Soudain, un bruit régulier se fit entendre, lent mais particulièrement fort. La vie revenait derrière ses barreaux, sous la forme d'esclaves exploités à la construction du pont, non loin de là. Ils avaient d'abord reconstruits un village, plus proche des travaux puis avaient continuer leur travail, inexorablement. Les autorités avaient donné à l'ensemble de baraquements le nom de Porto Dell, c'était accrocheur et même assez vendeur si on partait de ce point de vue, ça sentait les vacances et la joie de vivre... Les visages émaciés et les corps décharnés rejoignirent leur domicile sous la direction de soldats de la marine, accompagnés de chien. Parmi les premiers, une petite fille aux cheveux blancs et aux yeux rouges, flottant dans sa combinaison bleue de prisonnière visiblement conçue pour les adultes, poussa une grande porte et s'engouffra dans la fraicheur du lieu qu'elle appelait sa «maison» en compagnie de ses frères et sœurs un peu plus jeunes qu'elle.

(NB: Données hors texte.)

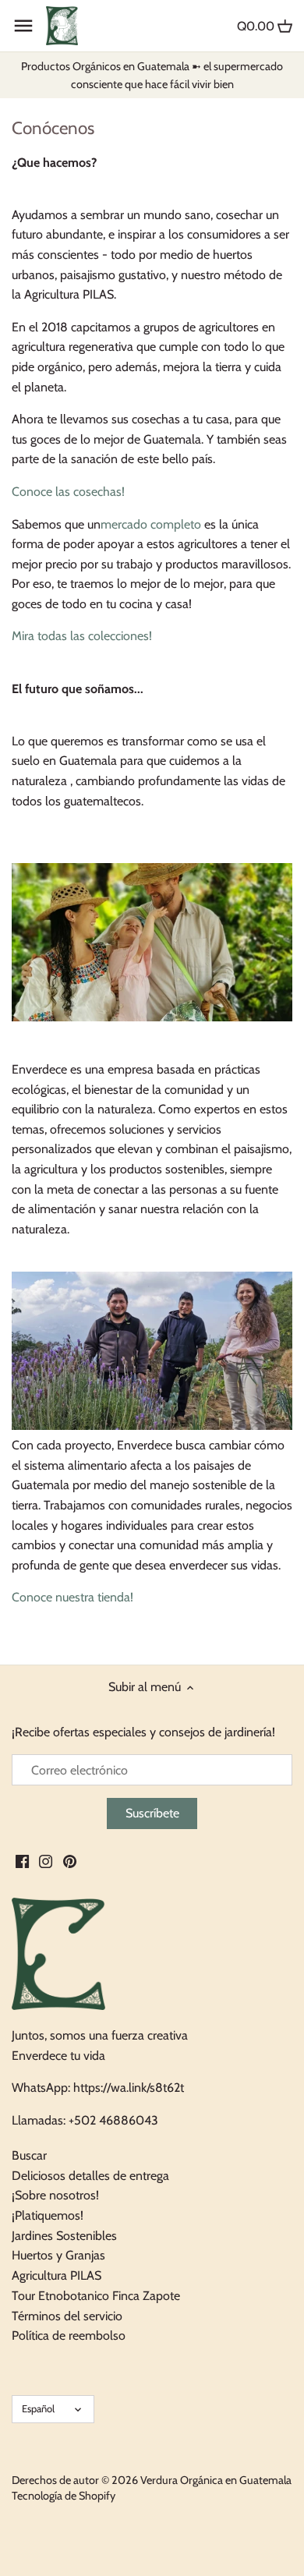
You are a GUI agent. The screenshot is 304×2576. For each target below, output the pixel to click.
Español (38, 2408)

Kana poussa un soupir. Une journée de plus écoulée et une journée de moins à souffrir avant de mourir. Elle commença par allumer un feu sur le maigre poêle qui gisait dans un coin puis sortit les provisions que leurs avaient donné leurs bourreaux et les fit cuire avant de donner à manger à ses compagnons de fortune en leur conseillant de bien mâcher. Après quoi, la gamine se hissa au second étage d'un pas trainant et se posta devant la fenêtre pour regarder les étoiles. Elle ne savait pas pourquoi elle était là, on lui avait dit qu'elle avait commis des crimes avec les autres enfants mais la petite ne se souvenait pas et surtout, elle ne comprenait pas. Son passé s'était envolé mais il semblait pourtant qu'elle était arrivées sur les chantiers de Tequila Wolf après la construction du village. Plus les jours passaient et moins elle se rappelait.
Après avoir vu passer la dernière fournée de prisonnier et la dernière ronde, l'albinos se précipita vers le fond du grenier, monta sur une caisse puis décrocha une tuile mal fixée. Elle avait trouvé ça il y avait maintenant une semaine, alors qu'elle souffrait d'insomnie mais n'en avait parlé à personne. Bien que ses sœurs et frères la respectent, ils avaient peur de son apparence, comme les adultes d'ailleurs. La jeune fille ne pouvait se fier qu'à elle-même. Avec un peu de difficultés à cause de courbatures, elle se hissa au dehors. Il faisait froid et la neige venait de recommencer à tomber mais pourtant, Kana préférait être frigorifiée et libre que avoir chaud et rester une minute de plus dans cet endroit sordide. C'était la perspective de sortir toutes les nuits qui la faisait tenir durant les durs heures de la journée.
Une fois les barbelés enjambés, la gamine se laissa glisser jusqu'à la rue sombre et dissimula ses cheveux, la majeur partie de son visage et sa combinaison bleue derrière une grande couverture noire. Son souffle faisait comme de la fumée de cigarette, bien qu'elle ne sache pas d'où lui vienne cette référence. Peut être son esprit avait-il bloqué tous ses souvenirs pour qu'elle puisse y avoir accès plus tard... En tout cas, si elle voulait passer du temps dans la forêt et revenir à l'aube, il ne fallait pas trainer.
La petite aux cheveux blancs accéléra le pas et sortit finalement du village.